Your goal: Write out exactly the lines between the line containing "Viewport: 1409px width, 840px" and the end of the records, counting both ends, and leave out all pictures.
######
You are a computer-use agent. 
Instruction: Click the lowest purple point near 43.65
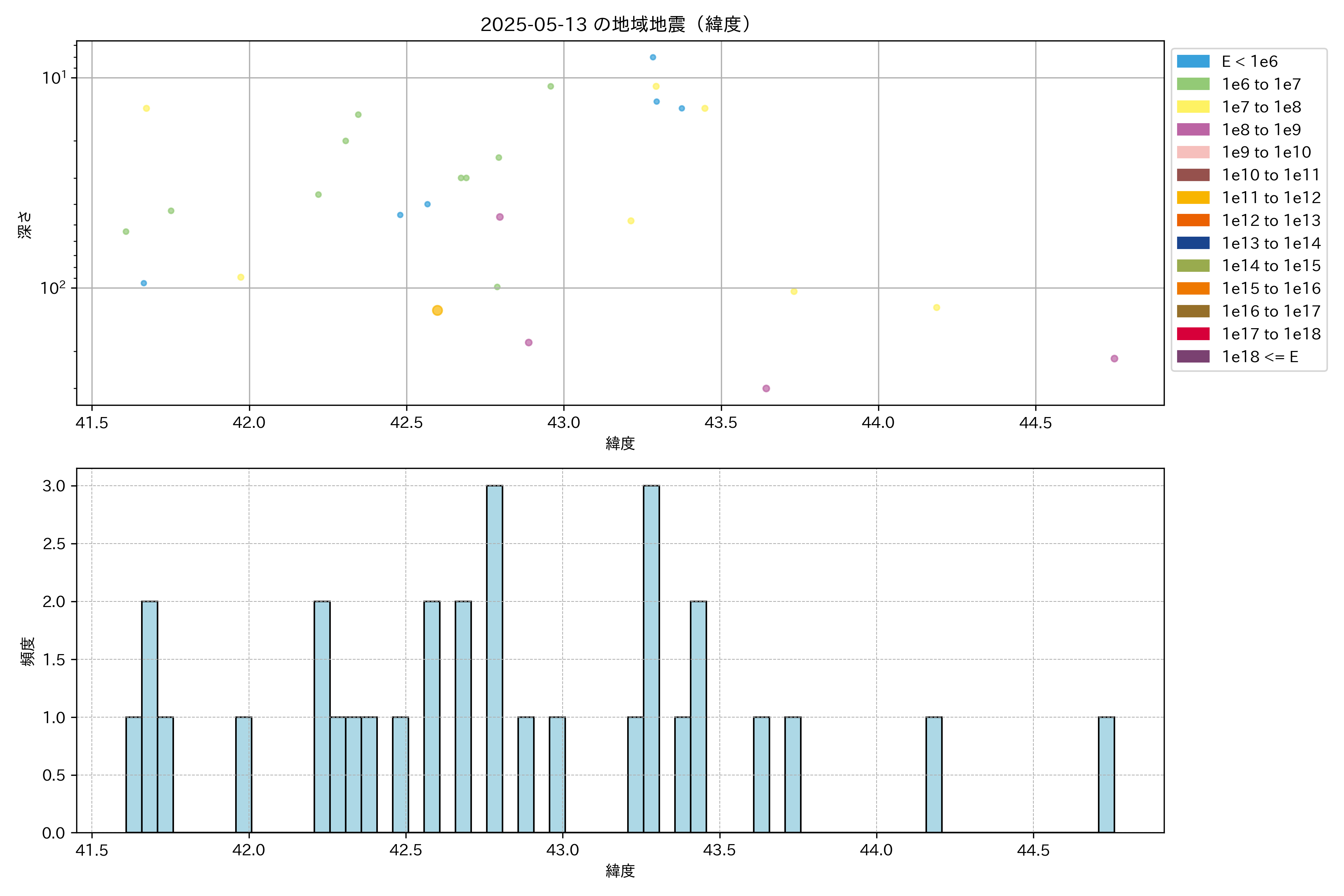[766, 389]
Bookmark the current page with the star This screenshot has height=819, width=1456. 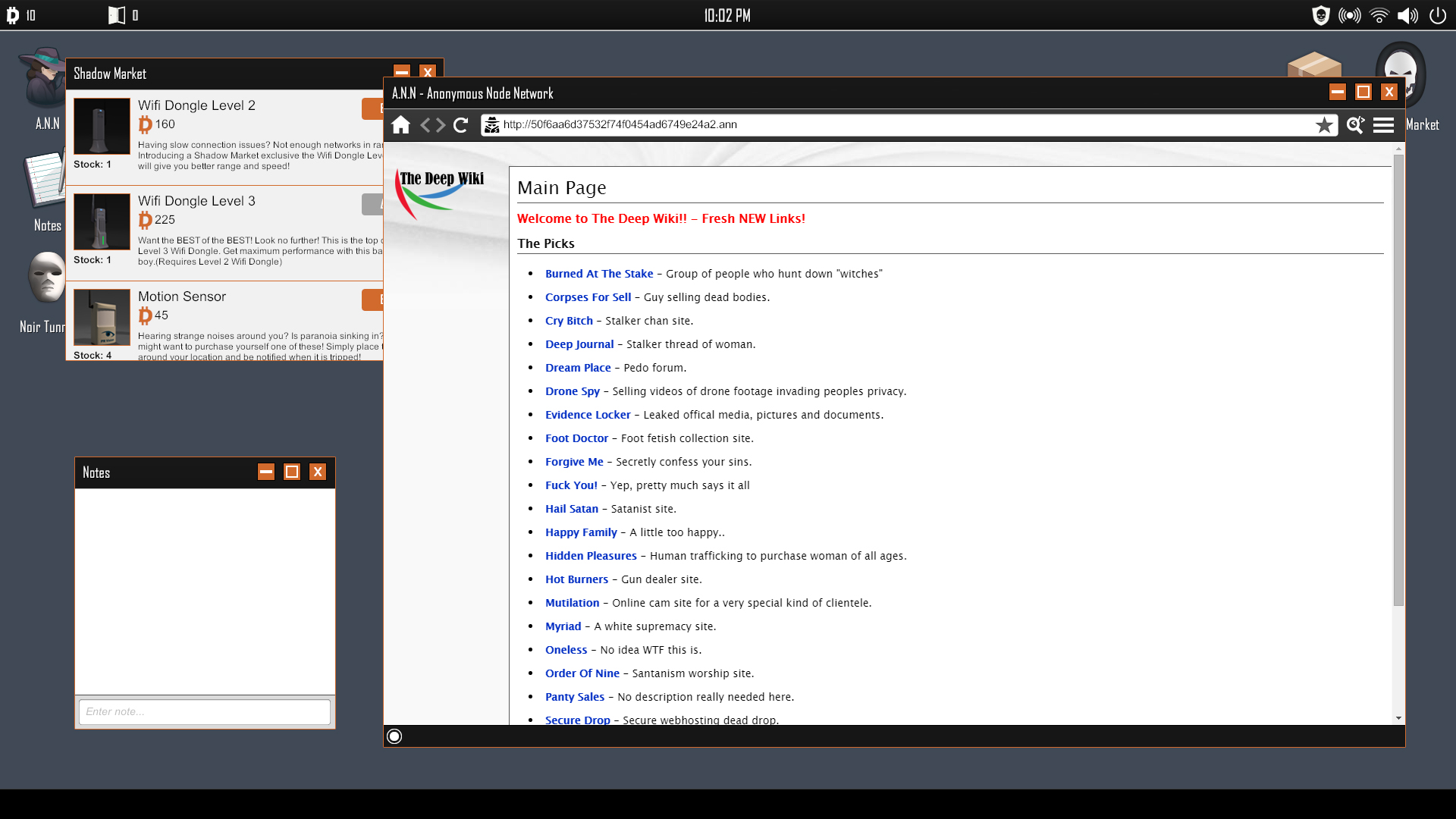[x=1325, y=125]
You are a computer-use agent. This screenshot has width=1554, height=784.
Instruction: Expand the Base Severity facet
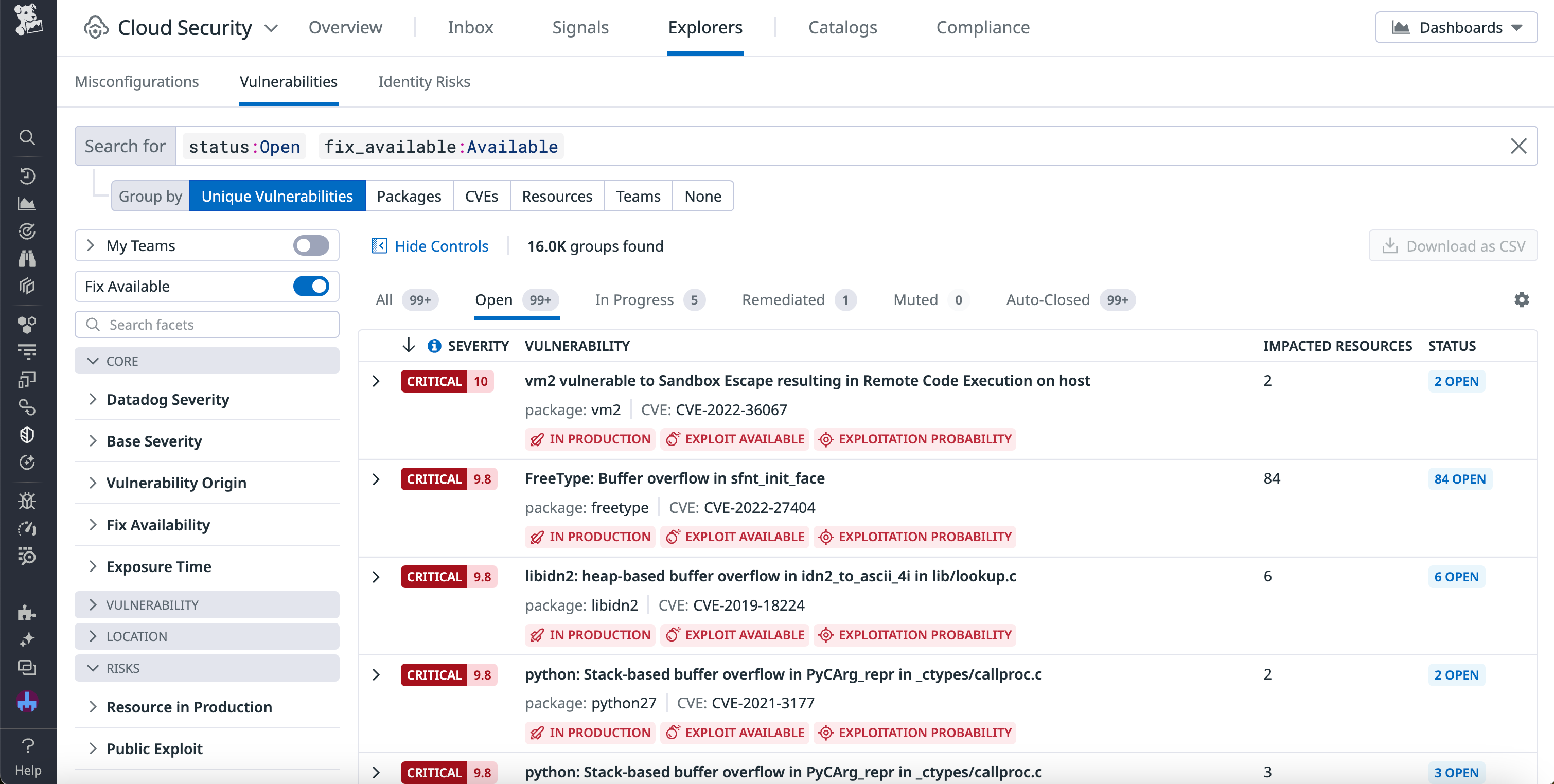[154, 441]
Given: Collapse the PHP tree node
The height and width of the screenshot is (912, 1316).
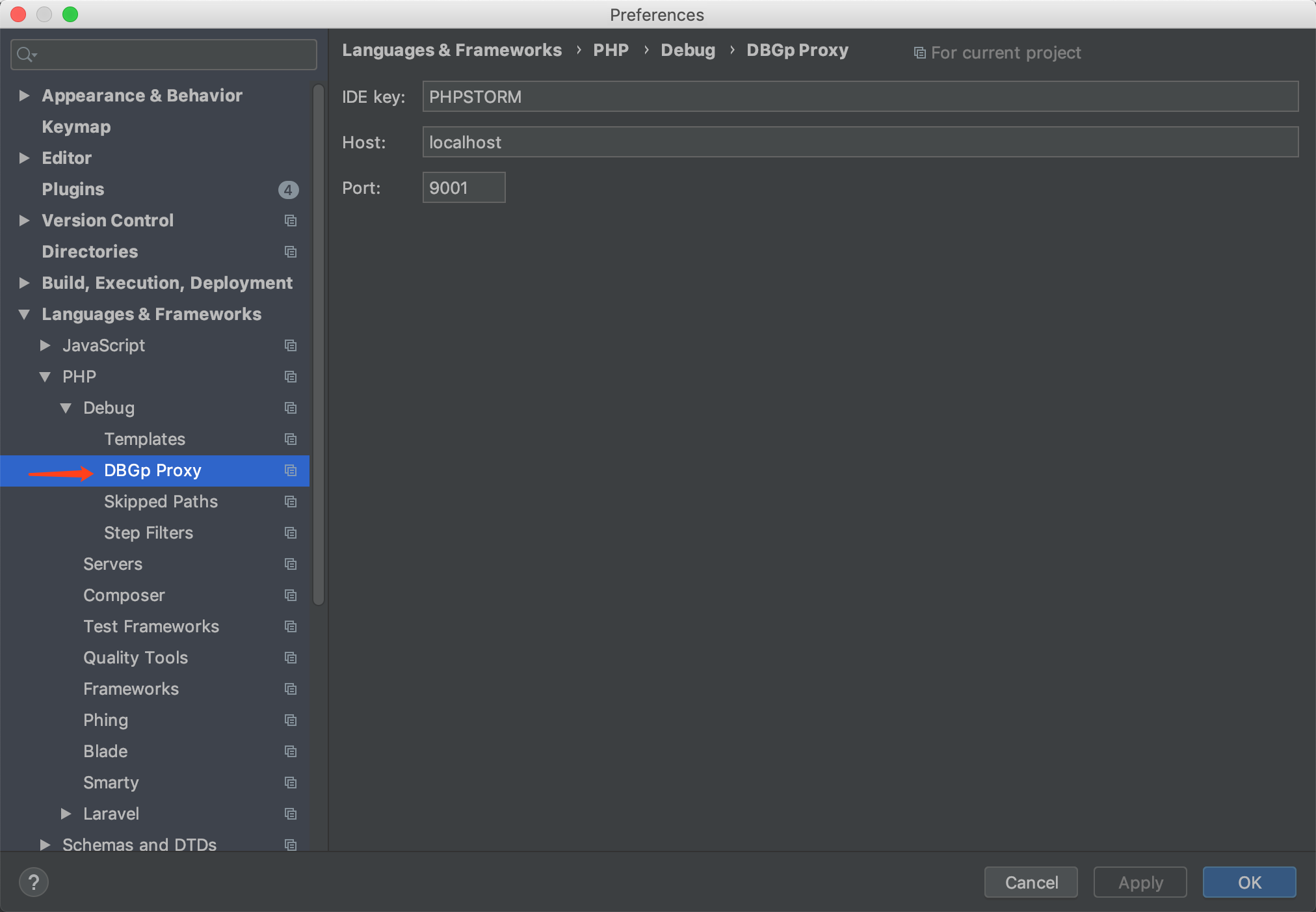Looking at the screenshot, I should tap(45, 377).
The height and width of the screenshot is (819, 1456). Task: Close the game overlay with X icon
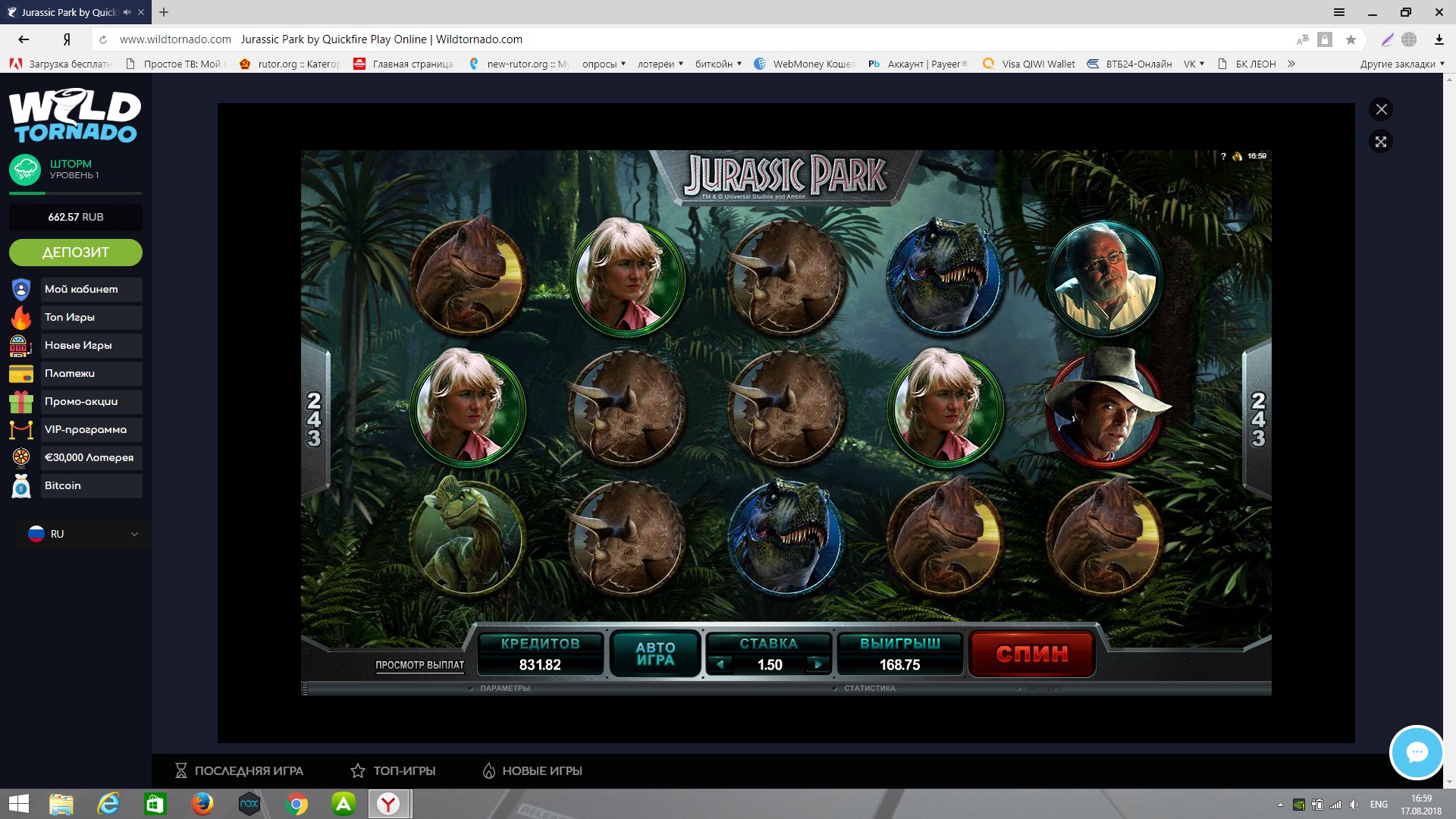pos(1381,109)
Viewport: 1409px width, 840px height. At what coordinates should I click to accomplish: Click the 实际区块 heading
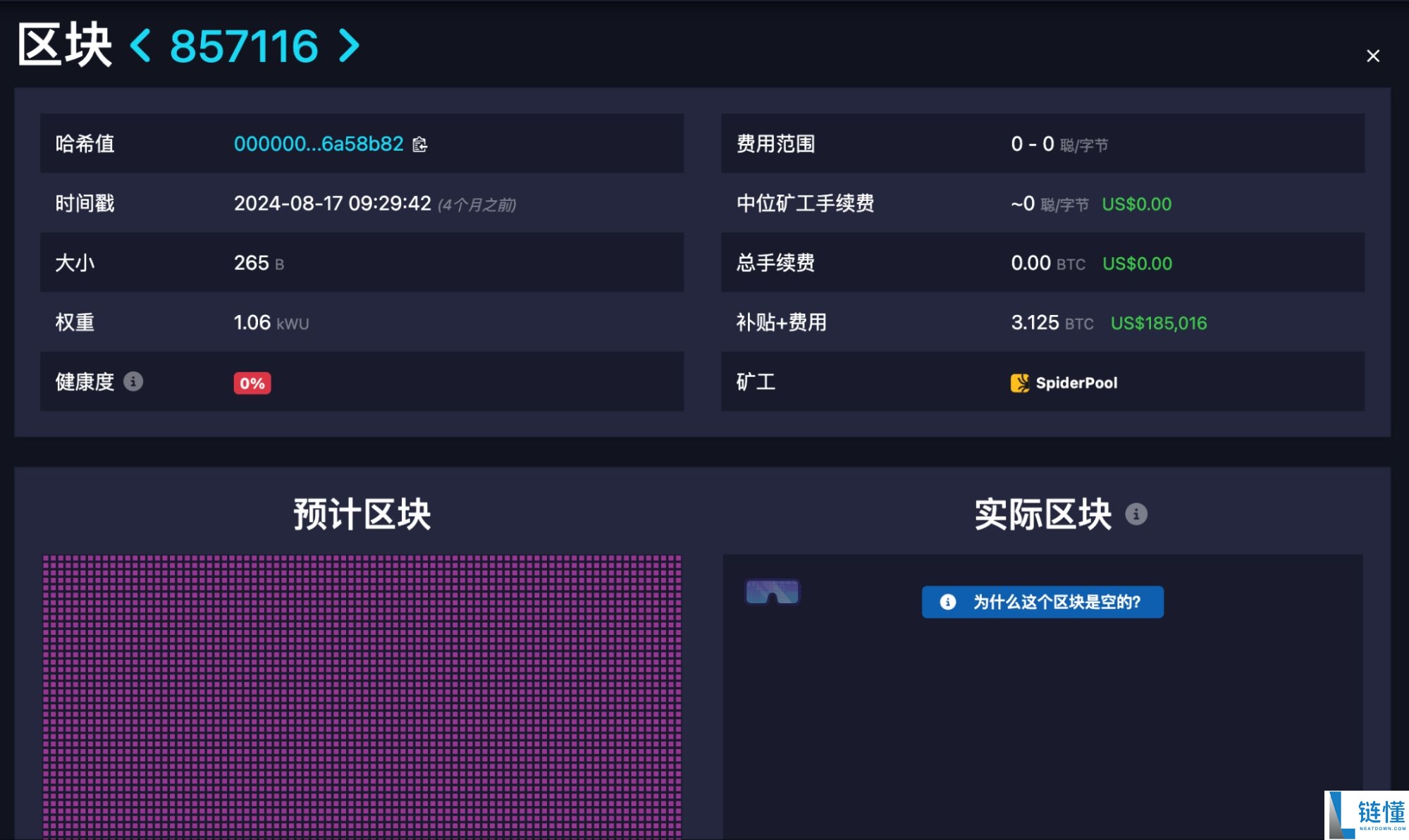coord(1042,514)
######
Your response:
Viewport: 1409px width, 840px height. At what coordinates should I click to accomplish: Click the 实际区块 heading
coord(1042,514)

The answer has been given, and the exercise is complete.